Kichanova supports her case by apparently misstating research by some Swiss economists, according to whom a person with an hour commute to work has to earn 40 per cent more money to be as satisfied as someone who walks. An hour commute to work means two hours travelling per day – by any measure a different ballpark, which as a London commuter would mean living virtually out in the Home Counties.

Having misidentified the issue, the ASI’s solution is to allow the construction of so-called micro-homes, which in the UK refers to homes with less than the nationally-mandated minimum 37m2 of floor space. Anticipating criticism, the report disparages “emotionally charged epithets like ‘rabbit holes’ and ‘shoeboxes,” in the very same paragraph which describes commuting as “spending two hours a day in a packed train with barely enough air to breath”.


The report suggests browsing Dezeen’s examples of designer micro-flats in order to rid oneself of the preconception that tiny flats need mean horrible rabbit hutches. It uses weasel words – “it largely depends on design whether a flat looks like a decent place to live in” – to escape the obvious criticism that, nice-looking or not, tiny flats are few people’s ideal of decent living. An essay in the New York Times by a dweller of a micro-flat describes the tyranny of the humble laundry basket, which looms much larger than life because of its relative enormity in the author’s tiny flat; the smell of onion which lingers for weeks after cooking a single dish.

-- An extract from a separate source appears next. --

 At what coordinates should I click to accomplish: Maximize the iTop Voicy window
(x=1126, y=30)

Labour London Assembly member Tom Copley has described being “appalled” after viewing a much-publicised scheme by development company U+I. In Hong Kong, already accustomed to some of the smallest micro-flats in the world, living spaces are shrinking further, leading Alice Wu to plead in an opinion column last year for the Hong Kong government to “regulate flat sizes for the sake of our mental health”.

Amusingly, the Dezeen page the ASI report urges a look at includes several examples directly contradicting its own argument. One micro-flat is 35 m2, barely under minimum space standards as they stand; another is named the Shoe Box, a title described by Dezeen as “apt”. So much for eliminating emotionally-charged epithets.

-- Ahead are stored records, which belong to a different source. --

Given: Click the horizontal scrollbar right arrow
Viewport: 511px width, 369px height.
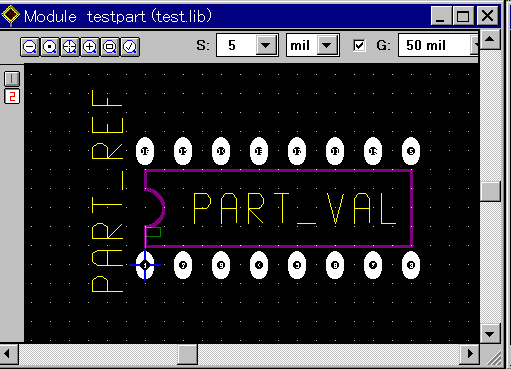Looking at the screenshot, I should click(470, 354).
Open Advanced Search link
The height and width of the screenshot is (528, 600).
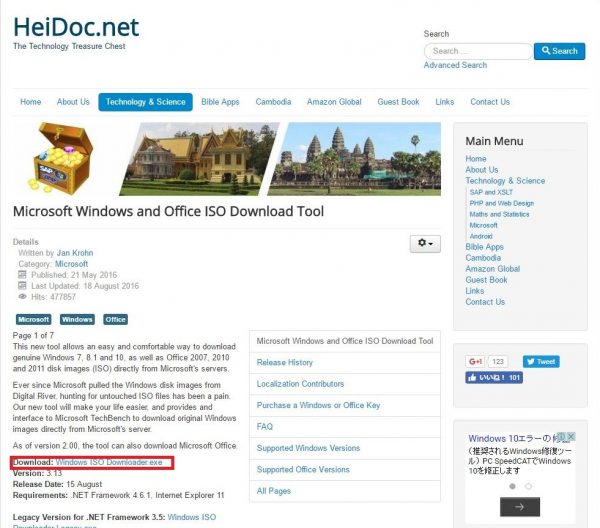(x=455, y=65)
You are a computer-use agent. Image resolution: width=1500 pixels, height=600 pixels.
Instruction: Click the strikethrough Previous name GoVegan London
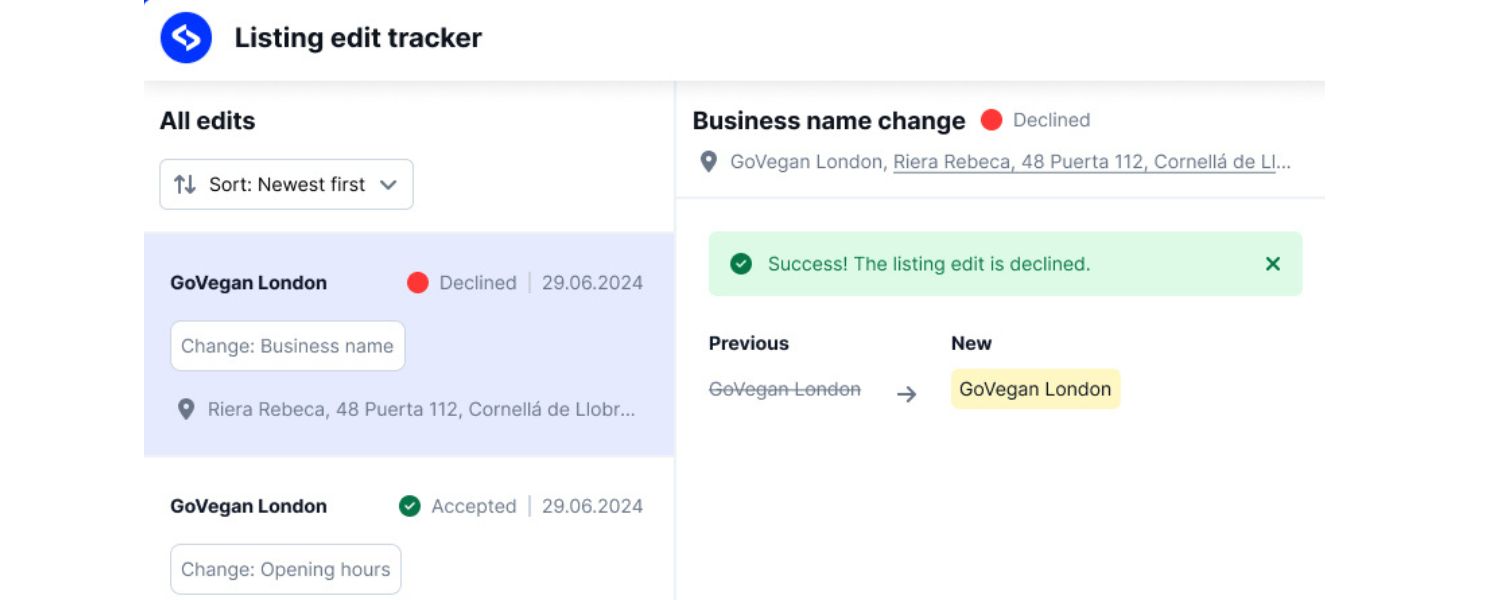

The ASI report readily admits that micro-housing is suitable only for a narrow segment of Londoners; it states that micro-housing will not become a mass phenomenon. But quite how the knock-on effects of a change in planning rules allowing for smaller flats will be managed, the report never makes clear. It is perfectly foreseeable that, rather than a niche phenomenon confined to Zone 1, these glorified student halls would become common for early-career professionals, as they have in Hong Kong, even well outside the CAZ.

There will always be a market for cheap flats, and many underpaid professionals would leap at the chance to save money on their rent, even if that doesn’t actually mean living more centrally. The reasoning implicit to the report is that young professionals would be willing to pay similar rents to normal-sized flats in Zones 2-4 in order to live in a smaller flat in Zone 1.

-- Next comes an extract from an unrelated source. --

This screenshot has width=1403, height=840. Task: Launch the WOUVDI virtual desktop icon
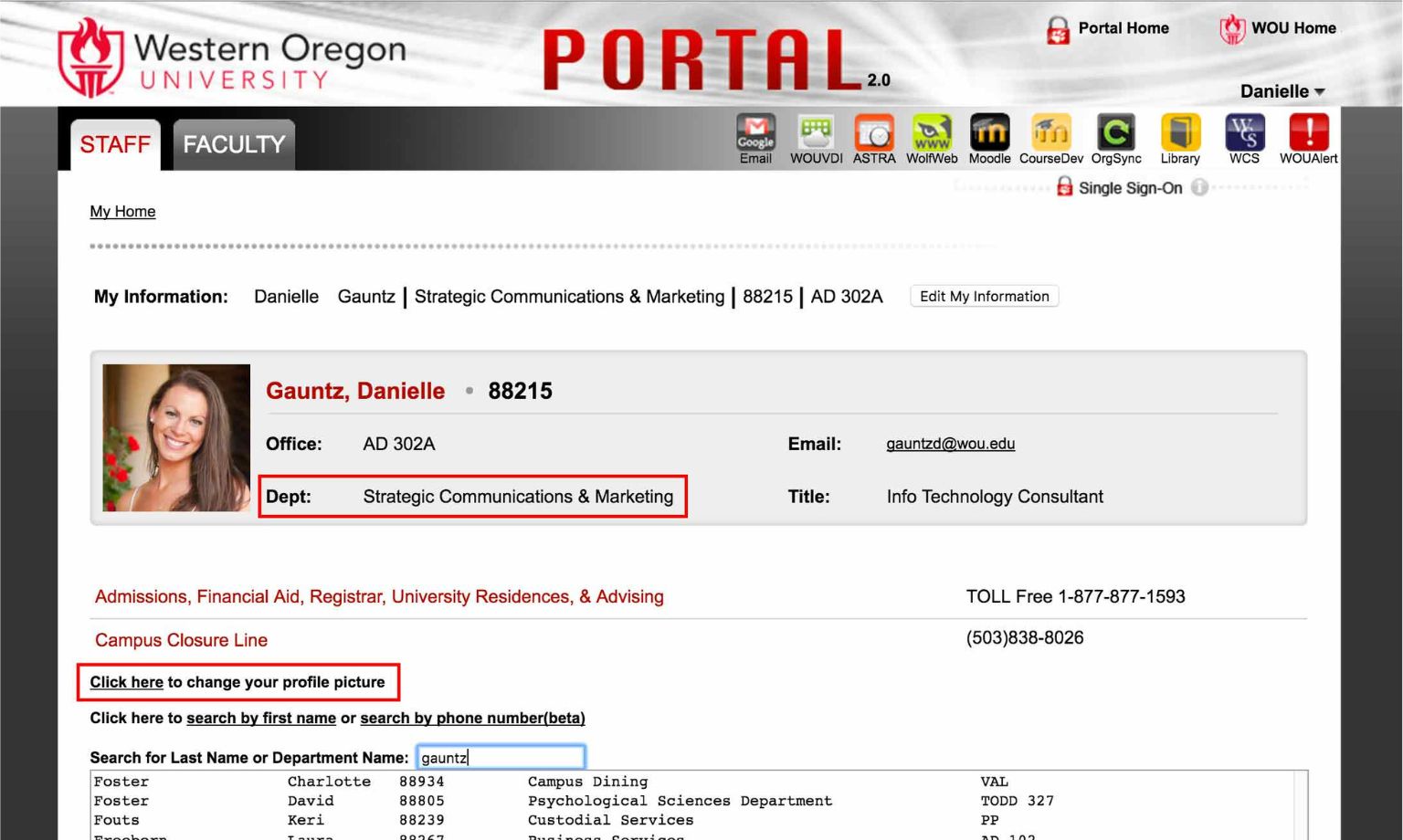[x=816, y=133]
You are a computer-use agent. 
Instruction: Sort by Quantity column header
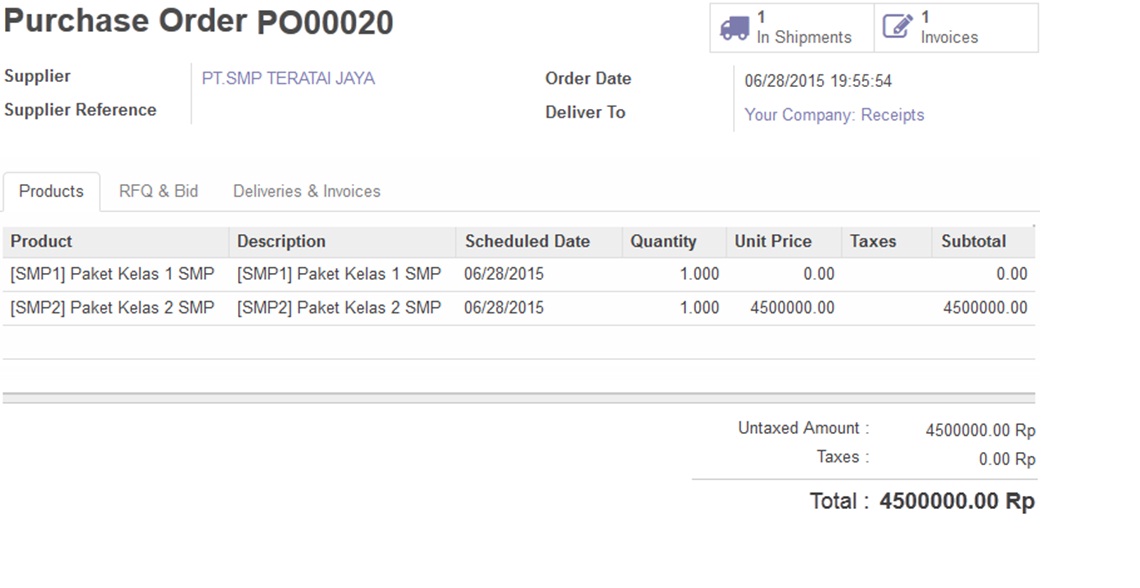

But the danger is that developers’ response is simply to build smaller flats outside Zone 1, with rent levels which are lower per flat but higher per square metre than under existing rules. As any private renter in London knows, it’s hardly uncommon for landlords to bend the rules in order to squeeze as much profit as possible out of their renters.

The ASI should be commended for correctly diagnosing the issues facing young professionals in London, even if the solution of living in a room not much bigger than a bed is no solution. A race to the bottom is not a desirable outcome. But to its credit, I did learn something from the report: I never knew the S in ASI stood for “Slum”.